Sangita died a few days after I left Varanasi. She told the police that she did know what happened — that she had caught fire accidentally — but human bodies don’t burn for half an hour without some very strong additions of fuel. The fact that her in-laws & husband were at home when she caught fire, and that they never came to visit or offered to help her in the hospital, strongly implies that Sangita was the victim of the all too common practice of dowry burning. Her in-laws almost certainly doused her with kerosene, and then lit her on fire, in hopes of killing her so that her husband could remarry — and perhaps receive another dowry.
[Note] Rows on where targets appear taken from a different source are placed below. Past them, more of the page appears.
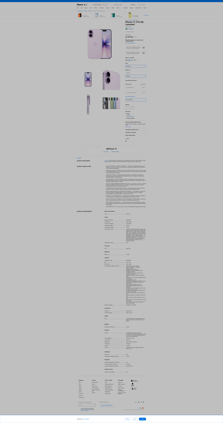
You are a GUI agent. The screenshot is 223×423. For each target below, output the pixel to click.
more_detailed (85, 419)
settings (127, 419)
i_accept (142, 419)
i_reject (134, 419)
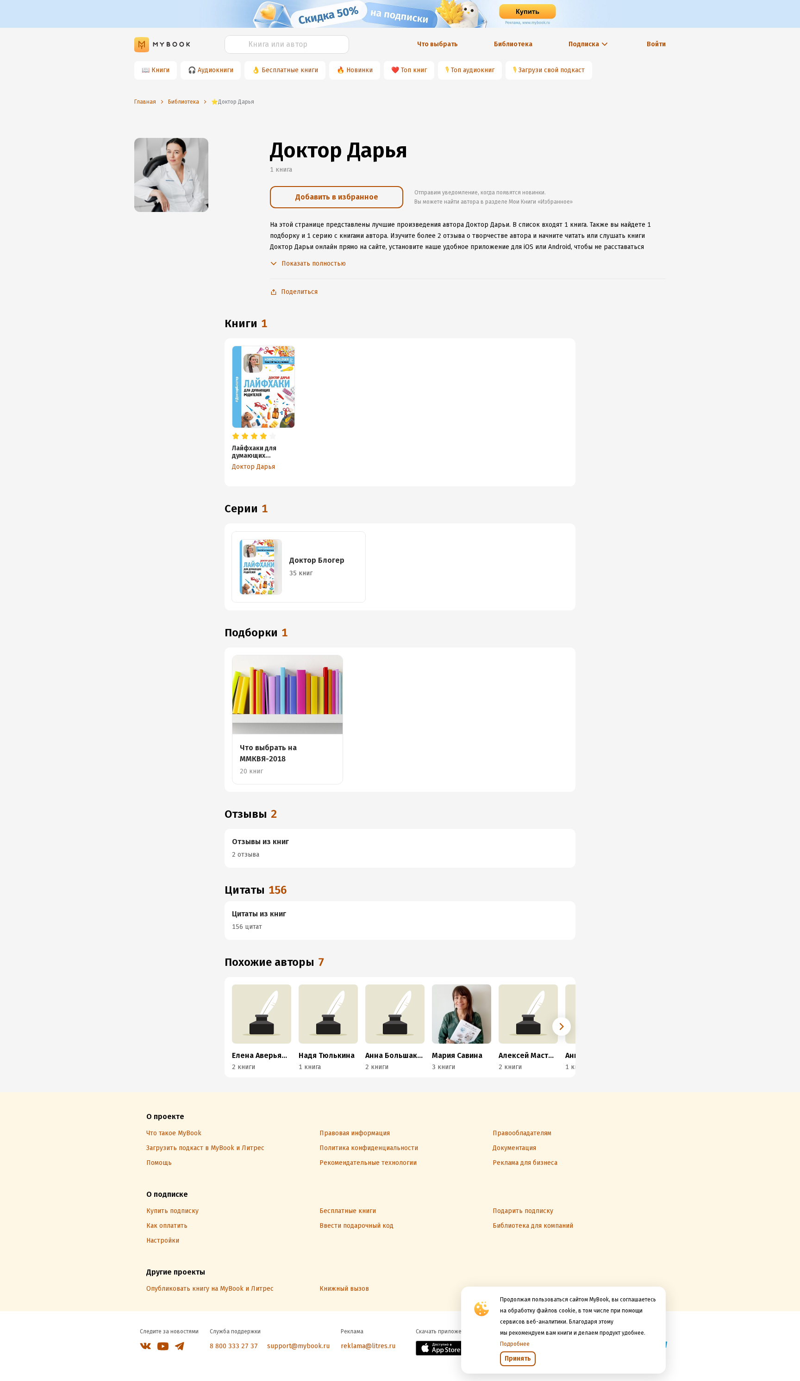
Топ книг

Her refusal to implicate them in her death may have something to do with the fact that they sill have her four month old son. According to my Sen & Dreze book, there are thousands of these burnings every year in India — the vast majority go unreported. Sen & Dreze also argue that the attention paid to burnings — and the rare practice of sati (throwing a widow on her husband’s funeral pyre) — distract somewhat from the larger problem of pervasive oppression of women in north Indian society. Certainly the violence that can be directed at women, as in the case of Sangita, helps enforce their bondage. Again, I am left feeling helpless, and wondering what to do. Again, I feel that Rajan shows a path, albeit a small one, out of this darkness. I will do what I can to support her on her mission. I hope some of you will too.